EXERCISE OBJECTIVE
Exclude the pictures, then quote exactly the lines from the one holding "The height and width of the screenshot is (779, 546)." through the last line of the records.

DATA IN THIS EXERCISE
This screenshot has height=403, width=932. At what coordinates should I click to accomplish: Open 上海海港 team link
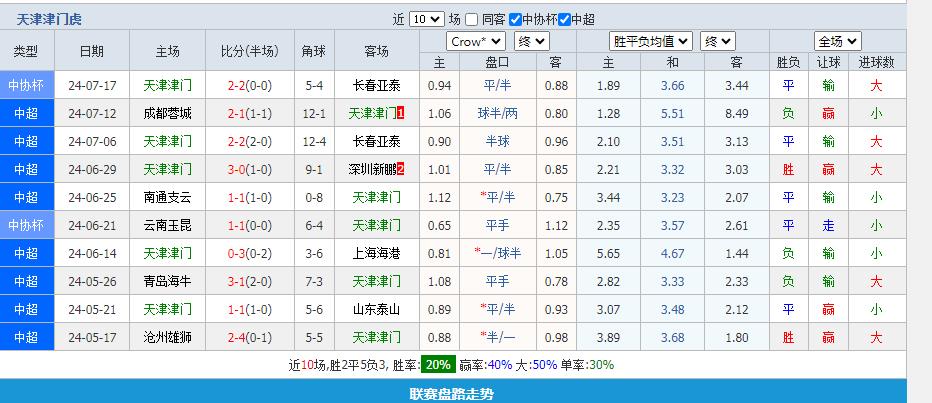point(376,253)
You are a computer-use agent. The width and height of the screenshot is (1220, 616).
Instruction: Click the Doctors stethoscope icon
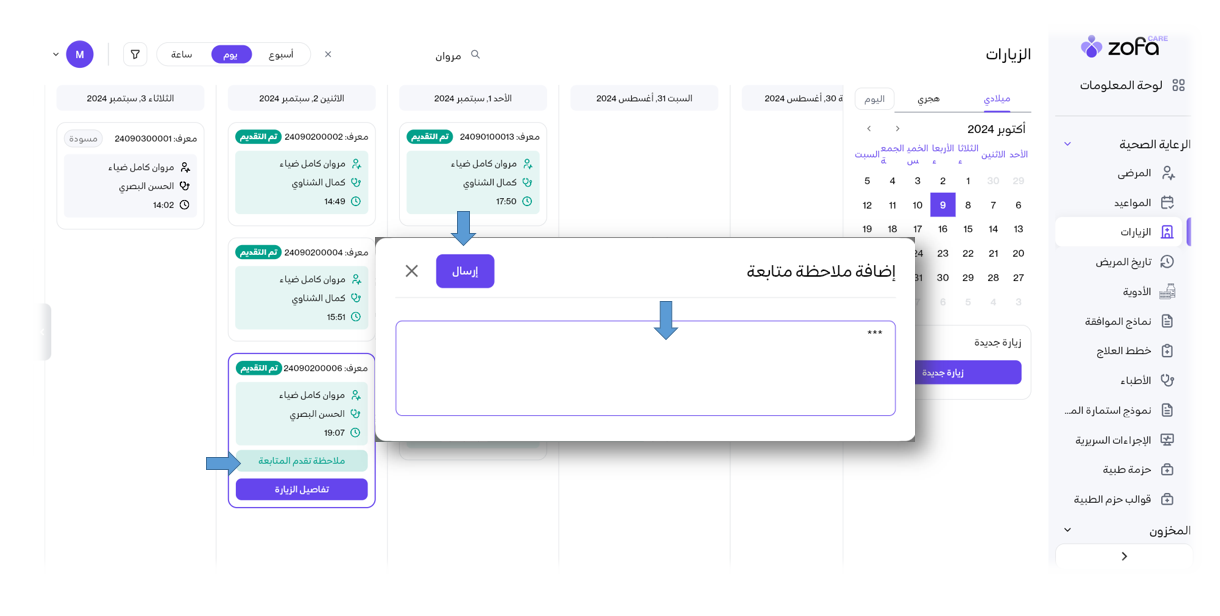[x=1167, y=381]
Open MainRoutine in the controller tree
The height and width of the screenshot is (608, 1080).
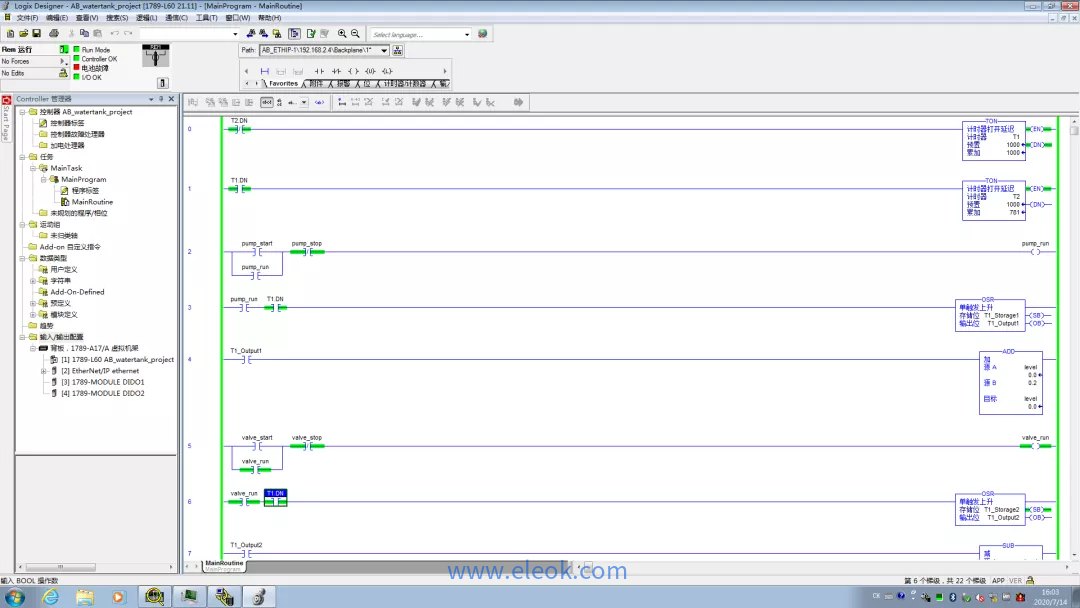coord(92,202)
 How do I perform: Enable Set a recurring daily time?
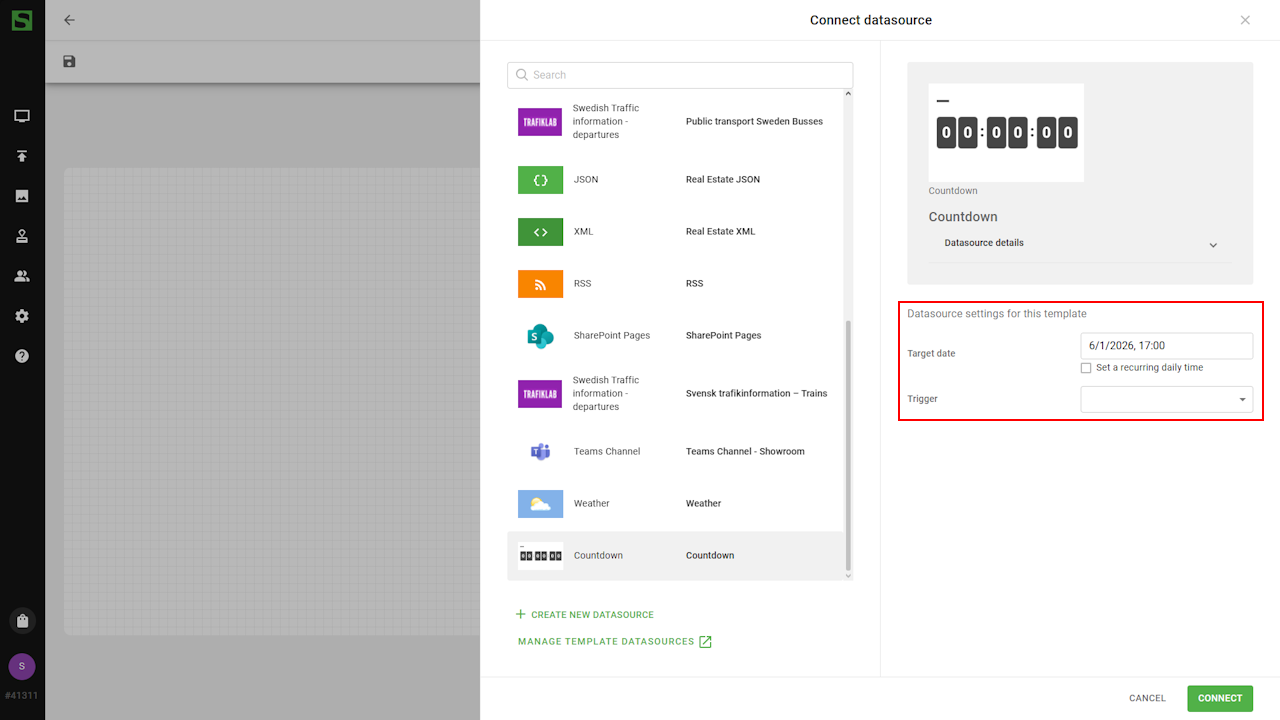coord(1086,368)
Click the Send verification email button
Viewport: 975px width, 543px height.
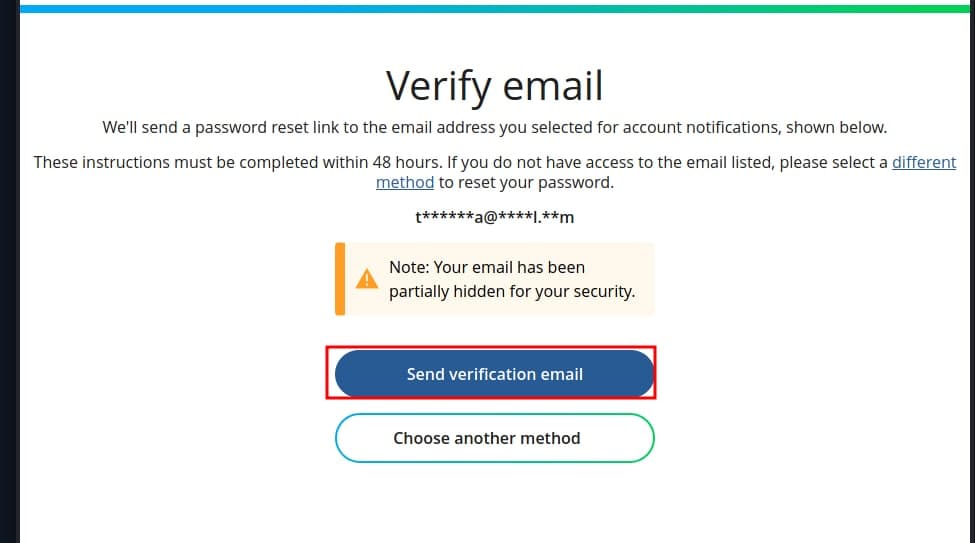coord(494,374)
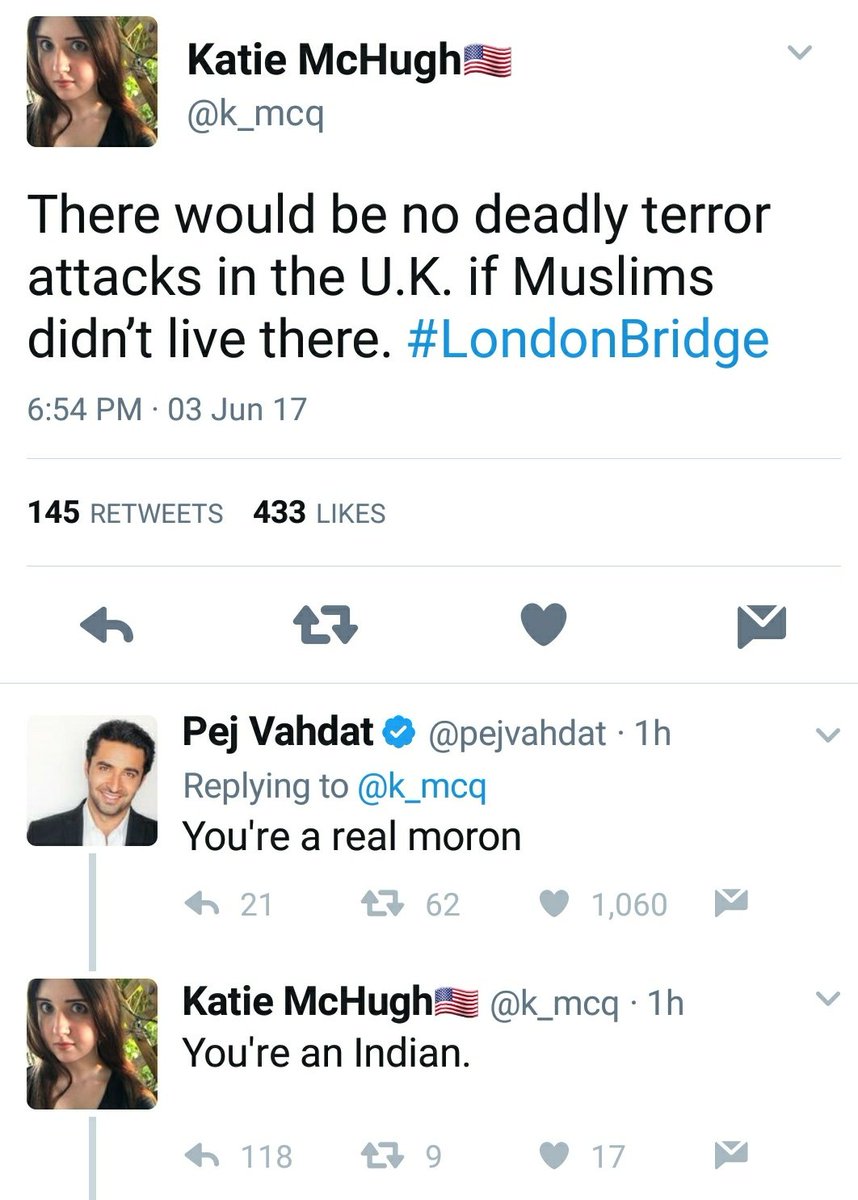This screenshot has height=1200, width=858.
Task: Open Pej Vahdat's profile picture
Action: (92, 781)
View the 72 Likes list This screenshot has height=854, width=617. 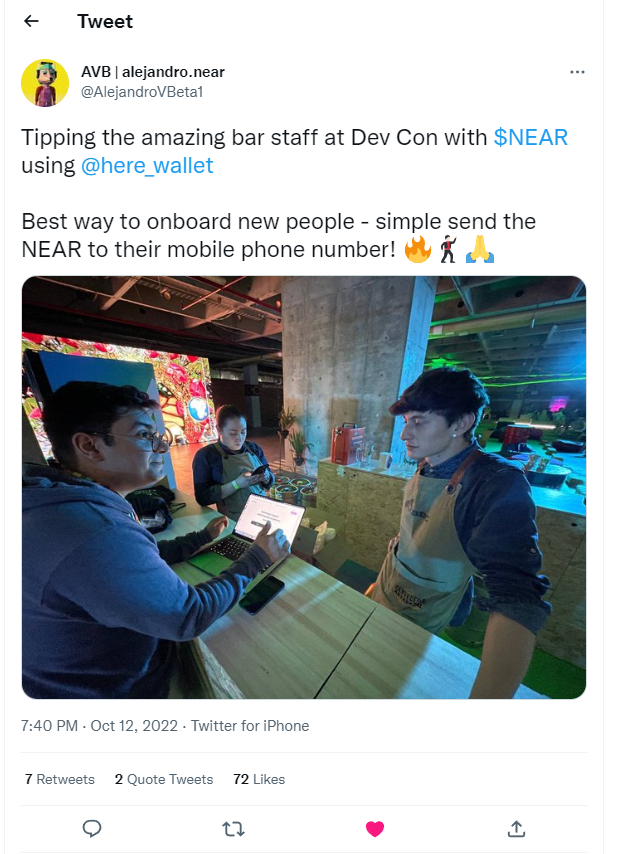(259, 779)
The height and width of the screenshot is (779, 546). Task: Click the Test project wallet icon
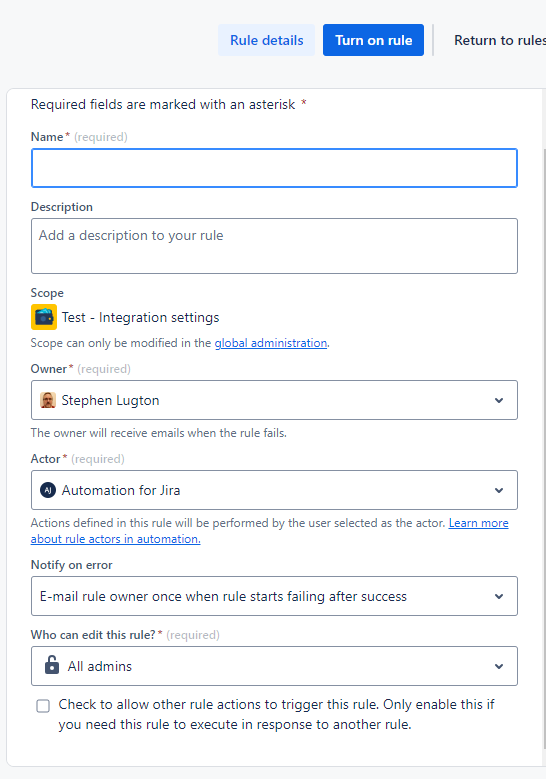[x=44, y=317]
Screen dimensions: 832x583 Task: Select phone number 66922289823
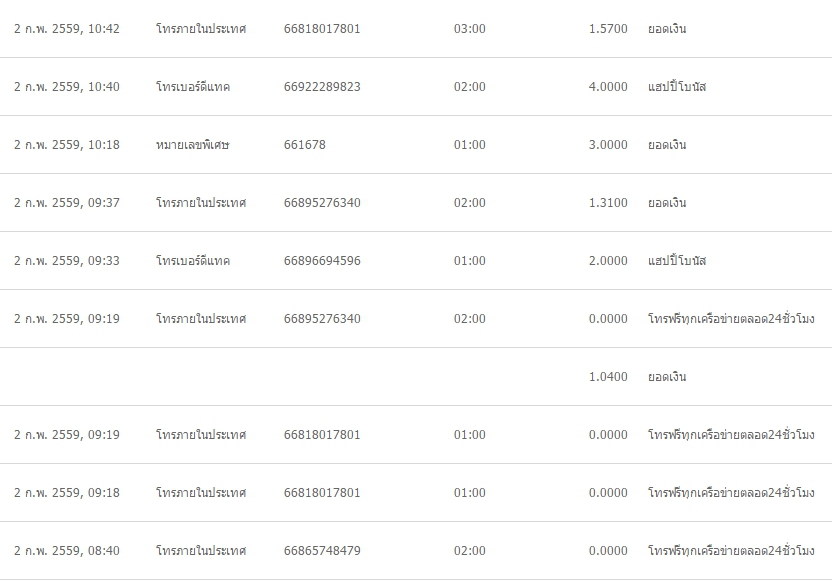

RESULT
The height and width of the screenshot is (779, 546). Task: Click the Test project wallet icon
[x=44, y=317]
Screen dimensions: 832x583 Task: Select phone number 66922289823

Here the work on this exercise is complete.